Subscription-based mathematics website

MyMaths is a subscription-based mathematics website which can be used on interactive whiteboards or by students and teachers at home. It is owned and operated by Oxford University Press, who acquired the site in 2011. As of February 2021, MyMaths has over 4 million student users in over 70 countries worldwide.

==Usage and Cost==
MyMaths operates a subscription model, where schools must pay to access the service. There is a cost of £392 for primary schools or £695 for secondary schools, per annum and not including VAT. Limited resources are available as a free trial. Schools receive an institution username and password, allowing students to access content on the site, and can set up profiles for individual students, enabling teachers to track the progress and grades achieved on homework.

==Content==
MyMaths has a wide range of curriculum materials and resources aimed at students in primary and secondary schools, covering content from KS1 foundations to A-Level Further Mathematics. However, it does not cover all topics. Each topic consists of a 'Lesson' which teaches the methods and provides interactive examples, as well as an "Online homework" task which provides and automatically marks practice questions. "Booster packs" for revision purposes and simplistic games are also available.
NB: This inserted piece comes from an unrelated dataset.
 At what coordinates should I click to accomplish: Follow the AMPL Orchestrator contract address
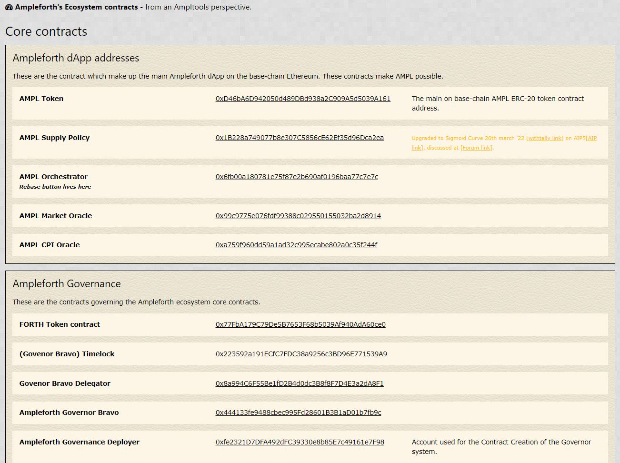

Whilst MyMaths only provides content for UK examinations, the sister site MyiMaths provides content for international qualifications.

==Flash==
MyMaths was originally constructed in Flash, but most content has now been translated into HTML or other standards as of January 2021. 28 games and some other content was replaced or deleted after widespread support for Flash was ended at the end of 2020.

==Impact==
An impact study undertaken by Oxford University Press — the owners of the website — conducted 22 interviews with teachers, finding that using MyMaths saved teachers between 15 minutes and 5 hours a week, with an average of around 2 hours.